Thomas Goode was a china, silverware and glass shop at 19 South Audley Street in Mayfair, London, and later at 66-67 Burlington Arcade, Piccadilly London. It held two royal warrants to supply the British royal household, one from Queen Elizabeth II and the other from the Prince of Wales. The company was owned by property entrepreneur Johnny Sandelson since 2018 and had since expanded its operations into India opening a store and museum in Mumbai.

== History ==
The business was established in 1827 by Thomas Goode, and expanded by his son William. The younger Goode designed china ranges for both Queen Victoria and the Tsar of Russia. The store moved to its South Audley Street site in 1845. In 1875 its showroom was redesigned by the architects Peto and George.

The company was owned by the Liberal Democrat peer Rumi Verjee from 1995 to 2018.

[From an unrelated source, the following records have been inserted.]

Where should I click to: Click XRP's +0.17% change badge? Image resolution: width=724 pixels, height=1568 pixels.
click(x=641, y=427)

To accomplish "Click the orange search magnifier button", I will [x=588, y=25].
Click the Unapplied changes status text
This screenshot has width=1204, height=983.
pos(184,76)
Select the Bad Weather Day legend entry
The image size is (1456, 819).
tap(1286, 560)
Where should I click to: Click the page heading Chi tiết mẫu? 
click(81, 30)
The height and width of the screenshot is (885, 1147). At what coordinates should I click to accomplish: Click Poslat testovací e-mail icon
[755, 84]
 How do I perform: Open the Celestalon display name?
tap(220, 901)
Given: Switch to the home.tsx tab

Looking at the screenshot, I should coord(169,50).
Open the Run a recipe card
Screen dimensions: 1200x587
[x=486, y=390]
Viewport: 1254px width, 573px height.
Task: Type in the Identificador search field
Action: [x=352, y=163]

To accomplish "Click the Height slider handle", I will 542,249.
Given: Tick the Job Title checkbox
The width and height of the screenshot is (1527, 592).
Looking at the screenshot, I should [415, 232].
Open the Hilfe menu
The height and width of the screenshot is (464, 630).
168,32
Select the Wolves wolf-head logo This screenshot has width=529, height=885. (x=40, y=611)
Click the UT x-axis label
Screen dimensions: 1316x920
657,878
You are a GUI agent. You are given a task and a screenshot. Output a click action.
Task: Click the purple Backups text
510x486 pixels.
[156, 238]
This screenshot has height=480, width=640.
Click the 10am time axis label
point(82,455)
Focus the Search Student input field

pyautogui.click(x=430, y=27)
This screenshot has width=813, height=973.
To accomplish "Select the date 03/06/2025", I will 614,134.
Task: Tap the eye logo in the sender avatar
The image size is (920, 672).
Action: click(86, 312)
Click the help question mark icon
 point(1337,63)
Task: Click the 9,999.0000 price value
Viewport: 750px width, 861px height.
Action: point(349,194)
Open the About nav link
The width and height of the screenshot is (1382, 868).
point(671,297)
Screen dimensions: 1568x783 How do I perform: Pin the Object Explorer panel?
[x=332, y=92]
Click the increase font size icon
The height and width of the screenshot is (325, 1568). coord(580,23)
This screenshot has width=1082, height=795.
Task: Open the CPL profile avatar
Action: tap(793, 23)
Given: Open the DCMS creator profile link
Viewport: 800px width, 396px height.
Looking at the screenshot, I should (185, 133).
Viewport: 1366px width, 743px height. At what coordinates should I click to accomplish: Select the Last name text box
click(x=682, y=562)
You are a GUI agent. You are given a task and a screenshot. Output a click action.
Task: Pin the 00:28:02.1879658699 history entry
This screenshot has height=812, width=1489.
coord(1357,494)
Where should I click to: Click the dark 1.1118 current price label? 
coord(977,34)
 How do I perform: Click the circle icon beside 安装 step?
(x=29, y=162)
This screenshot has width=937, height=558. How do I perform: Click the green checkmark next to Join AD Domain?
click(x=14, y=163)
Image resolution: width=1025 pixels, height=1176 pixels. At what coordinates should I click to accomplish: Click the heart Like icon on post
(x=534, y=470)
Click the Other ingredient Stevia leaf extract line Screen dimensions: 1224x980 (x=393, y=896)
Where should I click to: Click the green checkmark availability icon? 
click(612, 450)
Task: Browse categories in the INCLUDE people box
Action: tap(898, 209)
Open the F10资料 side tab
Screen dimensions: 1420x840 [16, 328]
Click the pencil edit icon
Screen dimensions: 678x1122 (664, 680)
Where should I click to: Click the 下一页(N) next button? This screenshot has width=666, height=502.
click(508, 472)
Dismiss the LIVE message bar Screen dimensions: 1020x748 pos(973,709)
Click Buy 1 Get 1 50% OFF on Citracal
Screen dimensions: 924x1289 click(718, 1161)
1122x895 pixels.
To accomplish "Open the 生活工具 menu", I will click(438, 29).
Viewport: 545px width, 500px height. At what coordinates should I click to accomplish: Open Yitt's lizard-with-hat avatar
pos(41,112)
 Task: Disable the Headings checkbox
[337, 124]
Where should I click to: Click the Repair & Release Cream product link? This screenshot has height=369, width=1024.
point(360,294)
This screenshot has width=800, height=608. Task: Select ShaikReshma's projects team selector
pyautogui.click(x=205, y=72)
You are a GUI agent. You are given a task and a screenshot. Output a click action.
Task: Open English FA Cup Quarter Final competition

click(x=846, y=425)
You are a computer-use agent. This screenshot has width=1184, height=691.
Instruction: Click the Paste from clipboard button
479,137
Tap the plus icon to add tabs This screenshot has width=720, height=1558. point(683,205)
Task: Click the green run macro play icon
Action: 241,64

The building was sold to property entrepreneur Cain for £80 million in 2015, but Verjee retained ownership of the business. Johnny Sandelson acquired the business in 2018.

It was closed at 2024.

== The Thomas Goode Elephants ==
As part of The Paris Exhibition in 1889, Minton pottery was commissioned to create two, seven feet tall majolica elephants to display. These elephants were on display in the windows of Thomas Goode.